Virtually nothing in society or politics happens in a vacuum – policies which regulate or tax one group have a ripple effect which impacts the lives of many other member of society. Since lobbying has such a pronounced effect on policy aimed towards the welfare of those with lobbyists, it stands to reason that there will also be a significant impact on the rest of society.
Lobbying affects those who lack the resources to lobby, as well as those who voluntarily abstain from lobbying in several negative ways: As tax revenue from those who lobby decreases, services are cut, taxes are increased on everybody else, or the national deficit increases; regulations which could benefit society are not passed, causing people to needlessly suffer from avoidable injuries such as toxic chemical exposure; our government eventually moves away from a system which respects the will of the people, and becomes a society where only the rich have a say in the public policy which is created.
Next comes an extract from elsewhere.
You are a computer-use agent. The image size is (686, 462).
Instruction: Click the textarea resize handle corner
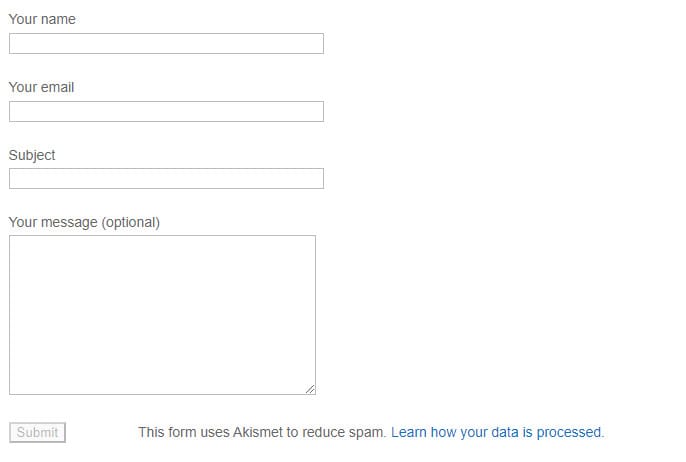tap(310, 389)
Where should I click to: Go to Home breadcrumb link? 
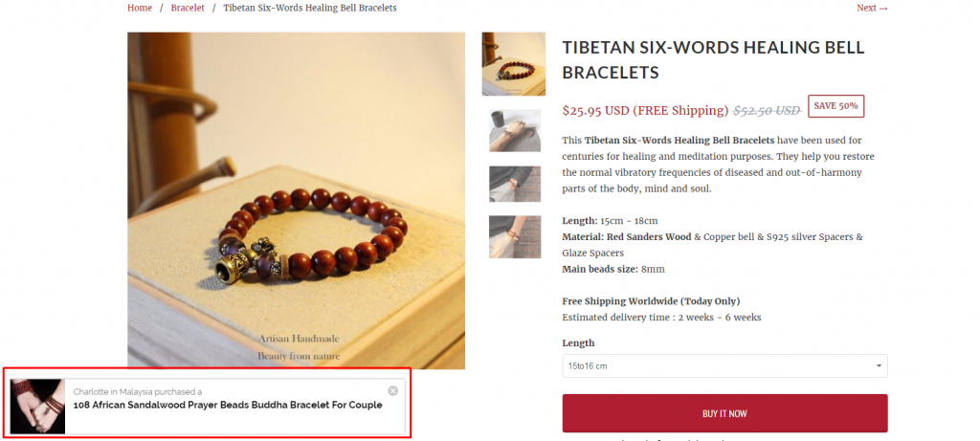(140, 8)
Tax revenue is required by any government to sustain its operations. When tax revenue is lowered on a single segment of society, there is a ripple-effect on policy which affects the rest of society. When tax cuts are given to some in society, taxes can increase on other groups (imagine a pie where there are fewer slices, causing all slices to be larger if the pie is to remain the same size). In addition to tax increases on others, a reduction in overall spending and services by the government can be used to compensate for tax cuts obtained by those who lobby (imagine a pie where slices have been removed, thus reducing its volume). If, in the face of lobbied tax cuts, the government wants to sustain its spending, while not increasing taxes or the government, it can take out a debt (deficit) in order to operate. A deficit can be used to fund the government in the short term, but sustained and growing deficits are a serious risk to the integrity of a government (Ex. Greece).
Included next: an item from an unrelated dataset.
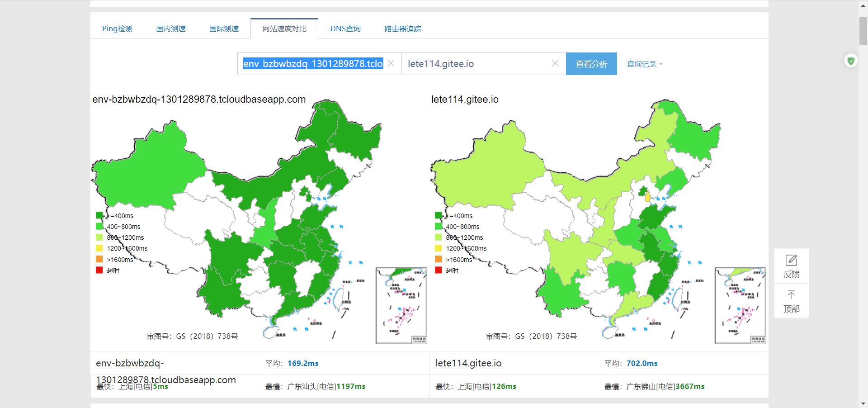Click the yellow 1200~1600ms swatch on right map

pyautogui.click(x=439, y=248)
As corporations and the wealthy in the USA have used lobbying in order to lower their taxes, national and state tax revenues have been gradually depleted. The US government has compensated for decreased revenues from those who lobby politicians with a combination of austerity aimed at the middle class and poor, combined with massive deficit spending. Throughout the national and state governments, public institutions have been receiving decreased funding (Ex. cutting the budgets of schools and police departments), particularly if their services are geared towards those who have no lobbying presence; this makes sense, as those with lobbyists wouldn’t let their services be cut when there are ways to offset the costs onto others. Cuts have simply not been deep enough yet to fill the gaping hole in our tax revenue, so the government has been required to drastically increase the national debt. The unwillingness of some politicians to tax those who supply them with lobbying money and campaign donations is slowly strangling the government, and rendering our taxing/spending policies unsustainable in the long run.